# Problem statement
Please write out only the lines from the line with "Click the rank value in the Goals row" to the line with "Open the XbitDEX exchange dropdown", inclusive, exactly as they stand below, without the pictures.

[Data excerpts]
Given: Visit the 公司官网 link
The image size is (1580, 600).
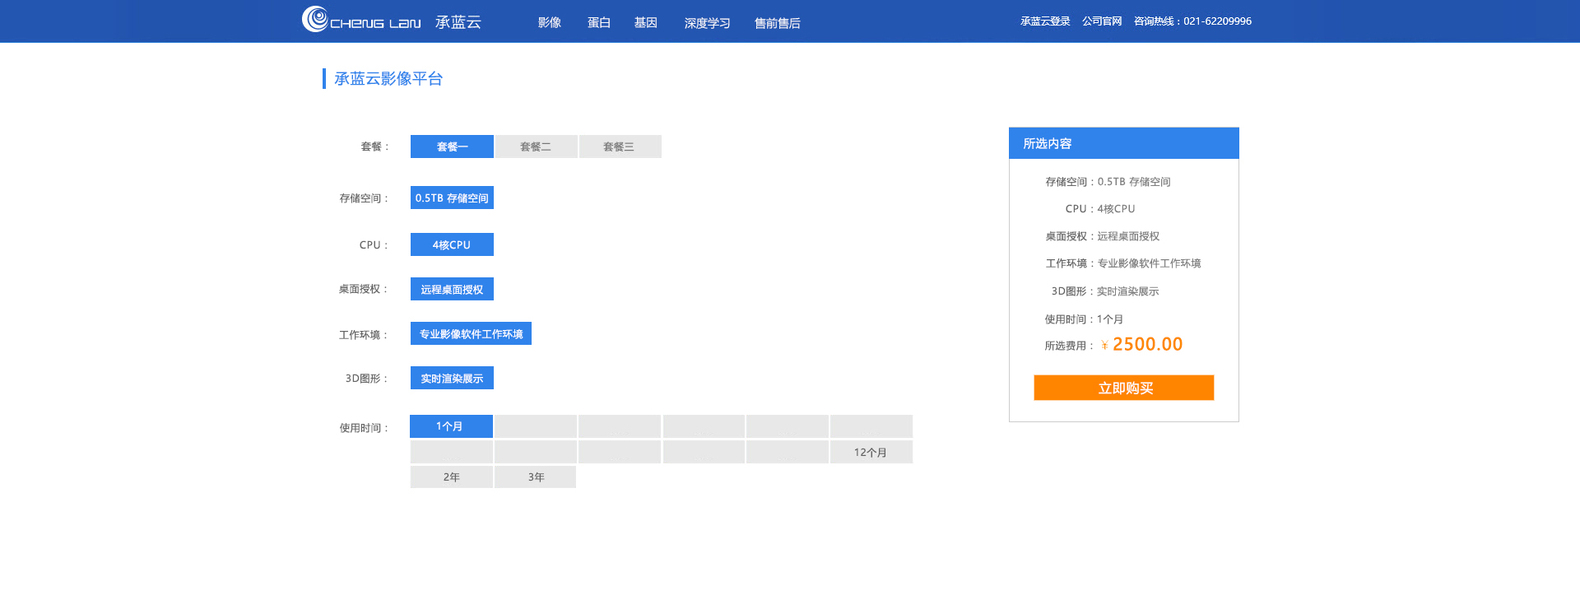Looking at the screenshot, I should pyautogui.click(x=1102, y=21).
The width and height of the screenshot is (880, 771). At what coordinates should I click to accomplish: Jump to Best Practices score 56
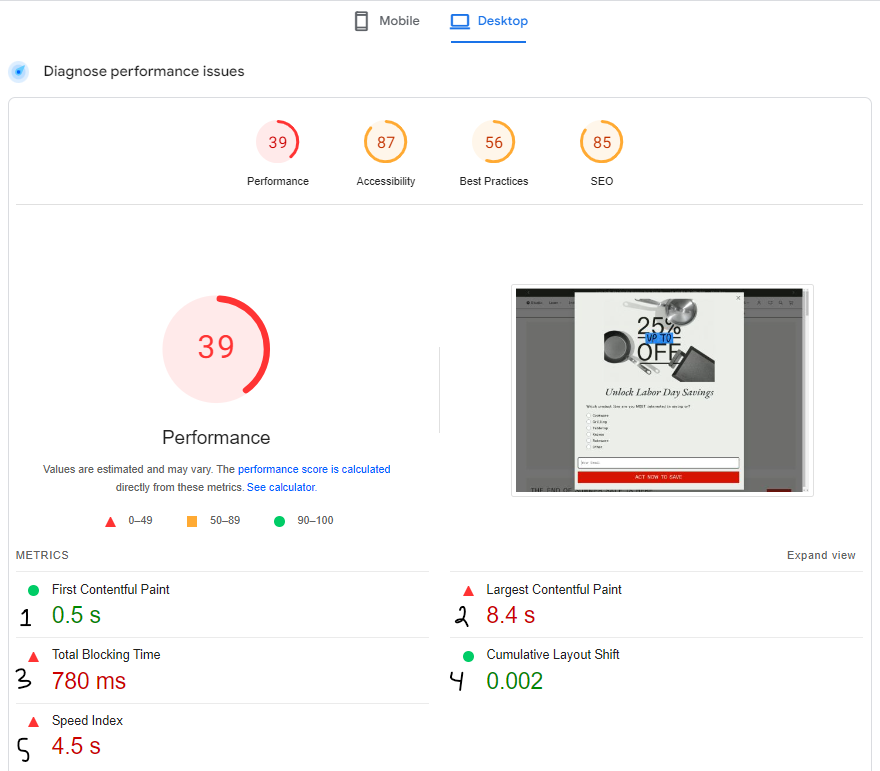tap(494, 153)
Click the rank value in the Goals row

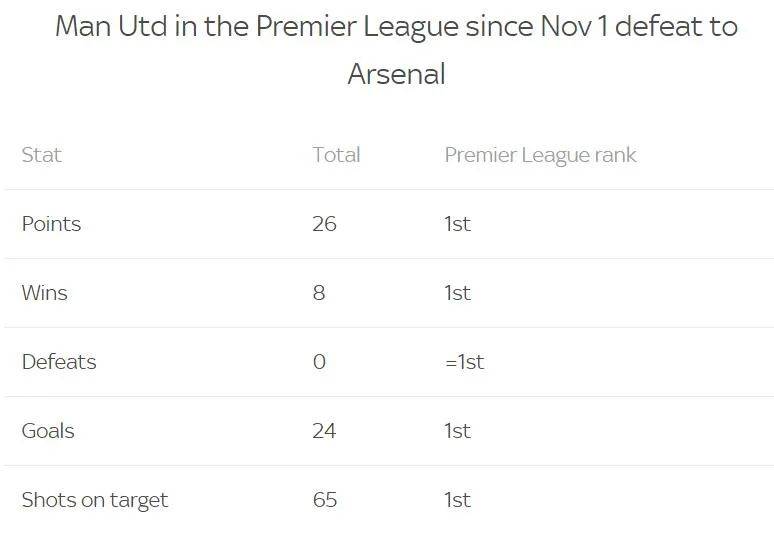457,431
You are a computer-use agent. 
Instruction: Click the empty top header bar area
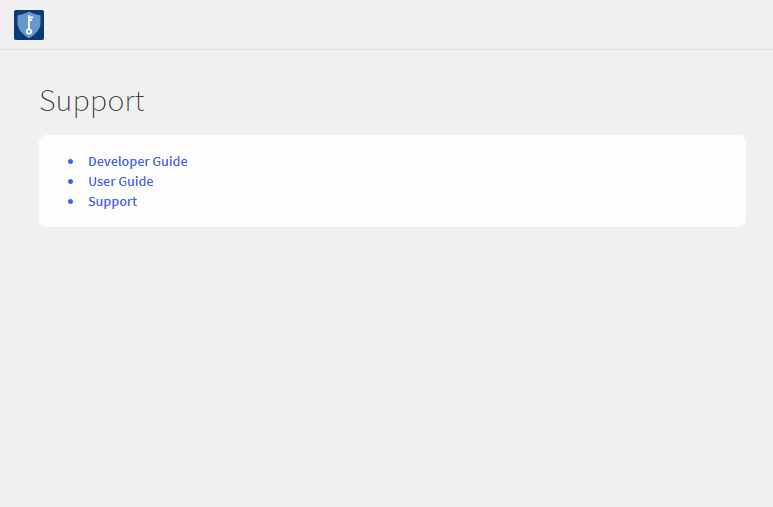[400, 25]
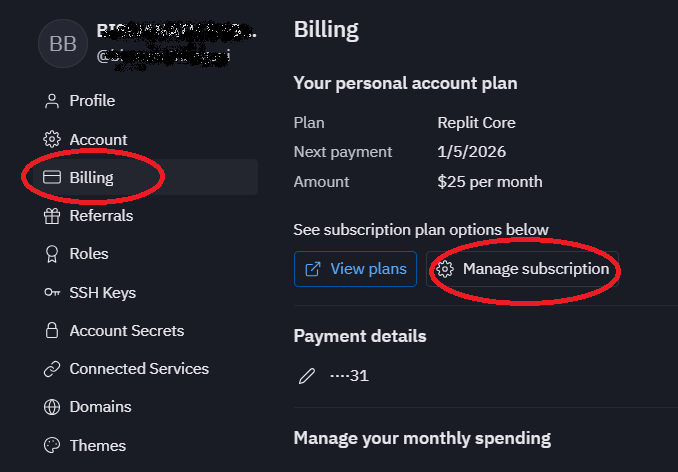678x472 pixels.
Task: Click the Profile person icon
Action: coord(52,101)
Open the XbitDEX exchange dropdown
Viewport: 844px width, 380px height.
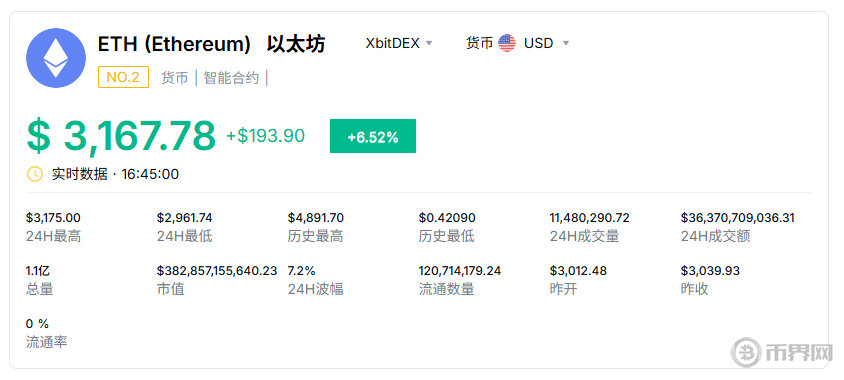point(399,43)

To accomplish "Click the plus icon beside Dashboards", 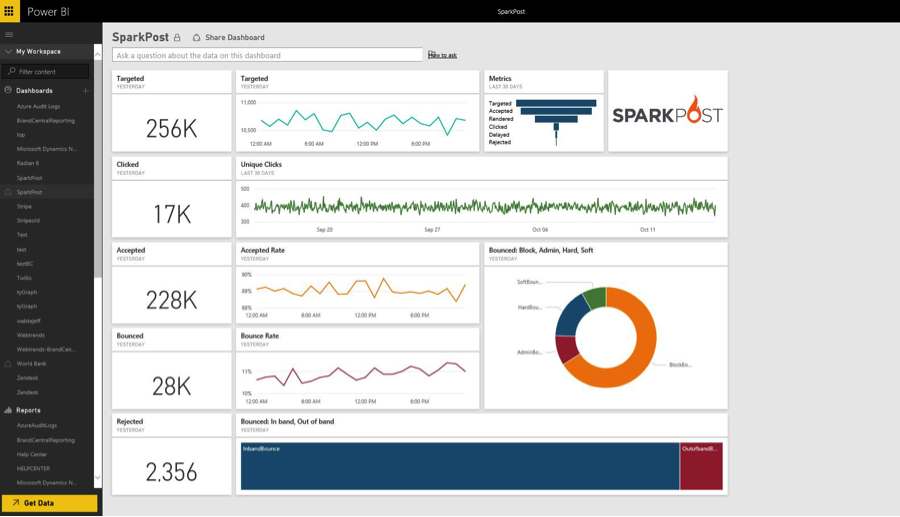I will (86, 91).

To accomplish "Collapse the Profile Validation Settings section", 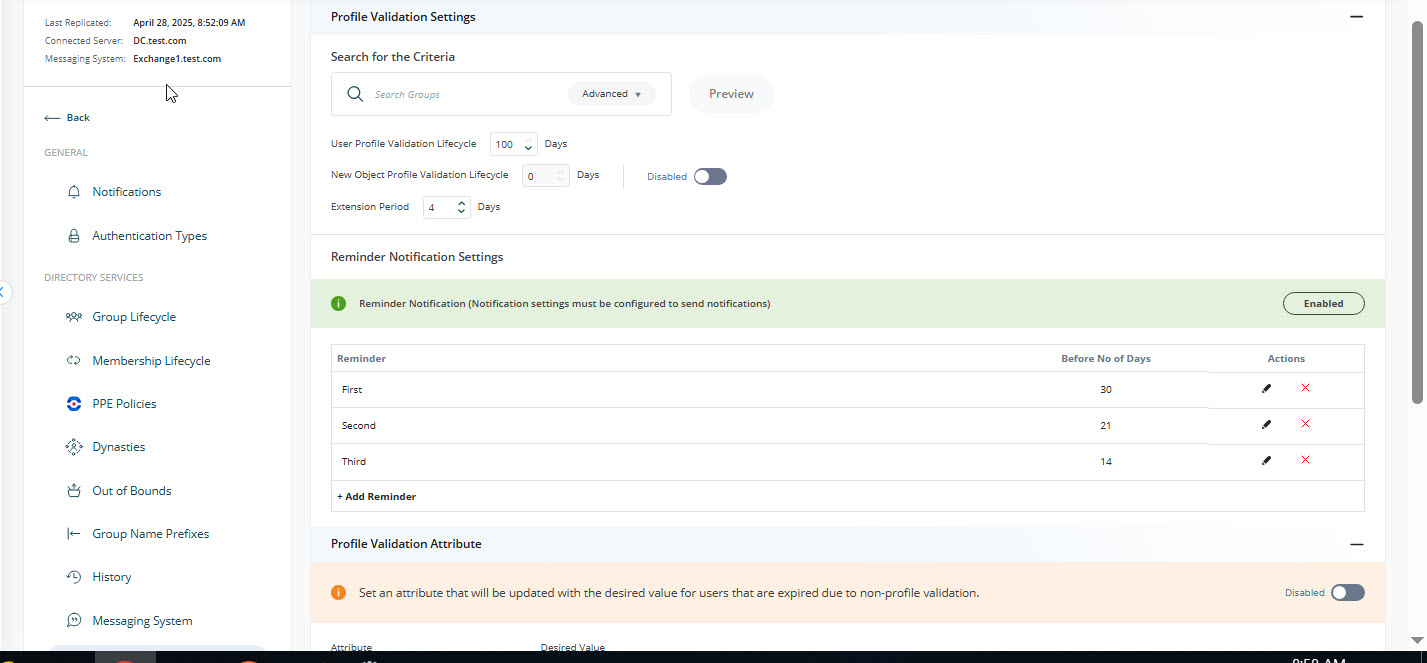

# Completed task
Click the rank value in the Goals row

457,431
You are a computer-use agent. 
Instruction: Click the empty top header bar area
[400, 25]
678x472 pixels.
Task: Click the Profile person icon
Action: coord(52,101)
Open the XbitDEX exchange dropdown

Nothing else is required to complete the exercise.